L'ex presidente del Consiglio, in una nota, ha detto: "La decisione del gruppo francese determina conseguenze gravissime per i lavoratori, per la città di Taranto e per la produzione di acciaio in Itaila. La responsabilità è tutta del governo, che con il recentissimo voto di fiducia ha imposto alle Camere l'eliminazione della protezione legale che era stata attribuita agli investitori francesi per realizzare il loro piano ambientale a Taranto. La sete vendicativa e giustizialista dei grillini, la loro morbosa passione per le manette unita alla loro anima nemica dell'impresa, dello sviluppo e anche dell'ambiente questa volta ha avuto successo, anche perché è stata assecondata dagli altri partiti della sinistra, dal Pd di Zingaretti a Leu di Bersani a Italia Viva di Matteo Renzi".

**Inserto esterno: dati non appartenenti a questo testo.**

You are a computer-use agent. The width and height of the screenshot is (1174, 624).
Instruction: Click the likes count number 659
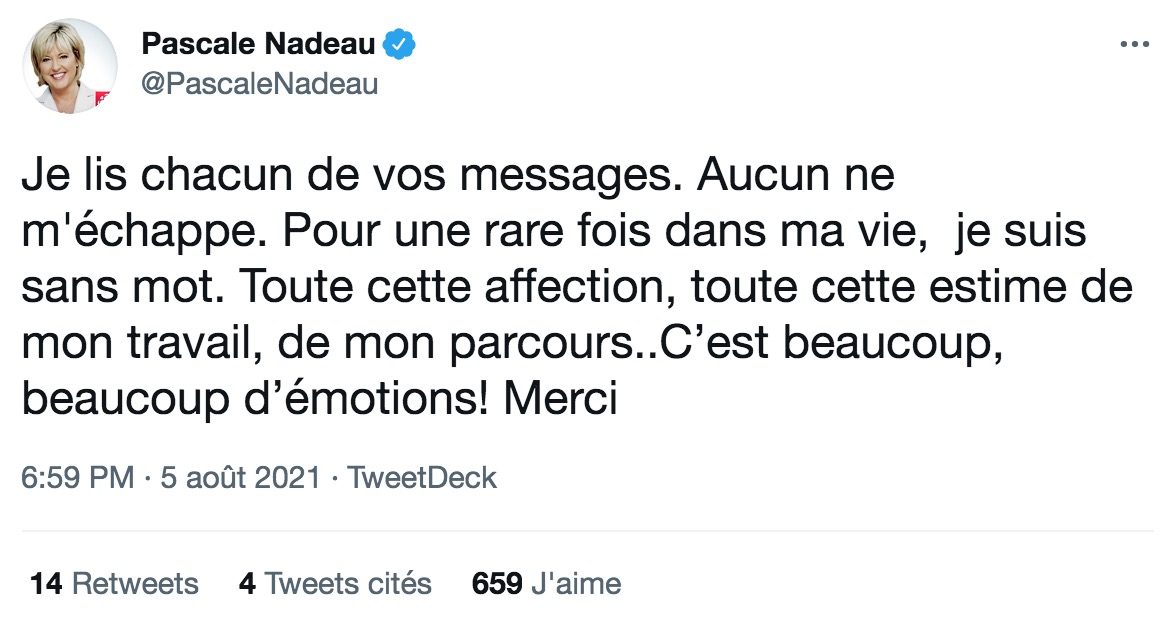click(497, 584)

Il presidente di Forza Italia ha poi voluto aggiungere: "Anche questa volta sono i più deboli, i lavoratori e le famiglie di Taranto che, per i capricci della sinistra, vedono messo in pericolo il loro futuro lavorativo e anche il risanamento ambientale dell'area. L'Italia rischia di perdere un polo produttivo strategico a tutto vantaggio della concorrenza straniera. Credo davvero che il governo debba riferirne immediatamente al Parlamento. Ancora una volta si dimostra che solo Forza Italia e solo il centrodestra sono in grado di mettere in campo un governo amico delle imprese, della stabilità e della certezza del diritto".

I 5 Stelle all'attacco

Dell'avviso completamente opposto i portavoce di Taranto alla Camera del Movimento 5 Stelle, Gianpaolo Cassese, Rosalba De Giorgi, Alessandra Ermellino e Giovanni Vianello, che hanno dichiarato:"È evidente a tutti che la questione dell'immunità penale è la foglia di fico dietro la quale Mittal nasconde i propri interessi economici e il tentativo di scaricare sugli italiani i costi delle perdite economiche, che quest'anno si attestano intorno agli 800 milioni e battere cassa con lo Stato. L'immunità non la vogliono né i lavoratori, è di oggi un sondaggio interno all'ex Ilva che lo conferma, né le istituzioni locali a tutti i livelli: dal sindaco di Taranto al presidente della Regione, dall'Arpa alla Procura di Taranto. È Mittal stessa ad aver riconosciuto, nel corso di un'audizione, che la questione immunità non è nel contratto: questo rende impossibile qualunque contestazione da parte loro di un mancato rispetto dei patti. Lo Stato italiano ha finora rispettato tutti gli accordi pattuiti, cosa che non sta facendo la multinazionale indiana, come confermano gli stessi lavoratori". I pentastellati hanno poi proseguito confermando le loro posizioni: "L'impressione è che si stiano sottraendo ai loro doveri nei confronti dei cittadini e dei lavoratori di Taranto, creando ad arte un allarmismo che danneggia solo il territorio. Non è con questo atteggiamento, confermato purtroppo anche oggi a mezzo stampa, che l'azienda può determinare le condizioni affinché possa continuare a gestire l'impianto. Per noi non c'è trattativa possibile se non si mettono al primo posto il diritto alla salute dei cittadini di Taranto e quello alla sicurezza dei lavoratori dell'acciaieria. Il nostro invito, quindi, è quelli di valutare un accordo di programma sul modello di quello messo in campo a Genova, che è stato in grado di coniugare salute, rispetto dell'ambiente e conservazione dei livelli occupazionali.

Solo così si potrà proseguire lungo la via, già tracciata, della riconversione economica del territorio tarantino, su cui il governo deve imprimere una svolta decisiva".